Previous Post: Memory and Prediction
In the previous posts, four fundamental components of Experience were defined and discussed: Perception, Cognitive Models, Memory and Prediction. In this post, those components are fit together to form a model of Experience as a whole. Everyone should feel encouraged to join the discussion and comment on or debate the assertions presented. All relevant comments are welcome and appreciated.
A Unified Model of Experience
This diagram is a simplistic representation of an individual’s complete Cognitive Model of the world. This individual's worldview is asserted to be a network of many Cognitive Models, performing a variety of operations and providing the basis for all structure within Experience. In the center of Experience is the Self in the here and now. The Self is surrounded by a bubble of Perception. Note that the Self shown here is not the actual body, but the interpreted sensations of the body; as everything in this model resides in the mind. Everything perceived by the Self fits inside this bubble of Perception.1 To the left of the dotted line is the past; and in terms of the Cognitive Model, it is Memory.

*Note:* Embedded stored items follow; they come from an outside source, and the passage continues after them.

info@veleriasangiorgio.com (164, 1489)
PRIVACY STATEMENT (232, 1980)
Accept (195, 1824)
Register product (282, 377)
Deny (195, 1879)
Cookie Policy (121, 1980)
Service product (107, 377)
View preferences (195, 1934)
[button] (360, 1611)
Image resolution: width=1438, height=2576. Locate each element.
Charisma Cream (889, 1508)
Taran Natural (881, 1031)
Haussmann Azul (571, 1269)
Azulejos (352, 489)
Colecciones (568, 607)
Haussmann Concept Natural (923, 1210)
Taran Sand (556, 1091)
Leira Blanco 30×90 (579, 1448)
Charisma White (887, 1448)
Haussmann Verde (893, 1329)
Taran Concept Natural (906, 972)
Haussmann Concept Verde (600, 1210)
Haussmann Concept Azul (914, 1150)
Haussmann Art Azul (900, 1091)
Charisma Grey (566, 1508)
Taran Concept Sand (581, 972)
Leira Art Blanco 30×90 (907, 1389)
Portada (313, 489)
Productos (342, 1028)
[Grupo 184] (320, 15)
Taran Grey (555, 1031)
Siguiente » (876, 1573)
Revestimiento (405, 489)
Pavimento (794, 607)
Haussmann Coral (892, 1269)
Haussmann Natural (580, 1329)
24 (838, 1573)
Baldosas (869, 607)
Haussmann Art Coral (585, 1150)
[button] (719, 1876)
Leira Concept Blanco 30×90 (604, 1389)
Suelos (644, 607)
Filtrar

The time boundary of the Cognitive Model goes back as far in time as the most previous distinct memory this Self is currently concerned with. To the right of the dotted line is the future, and it is represented in the Cognitive Model by Prediction; those things which the Self assumes will be. Here, the time boundary of Experience is defined by the furthest prediction this Self is concerned with.
In essence, the Cognitive Model of the world itself is the whole of individual human Experience; with the other three primary aspects defining distinct subsets of the model: the Memory of the past, the Prediction of the future and the Perception of the present time. The indistinct portion of this model is the section of the Cognitive Model of the world in the present time that falls outside sensory Perception. This is the domain of current thought, imagination and critical thinking on concerns not perceived.
This static model would only describe a part of the story; a snapshot of Experience. To understand the dynamics of the system of Experience, one would need to consider how these components appear to interact and what forces influence those interactions.
1 In this evolution of the diagram, the bubble of Perception trails into the past (Memory), indicating that, as interpretations of sensation, it takes a measure of time to acquire some perceptions. For example, if you’ve ever caught a glimpse of something while hurrying along and a moment later you stop short and revisit that glance, having grasped its relevance and meaning a moment afterward; you’ve experienced this dynamic.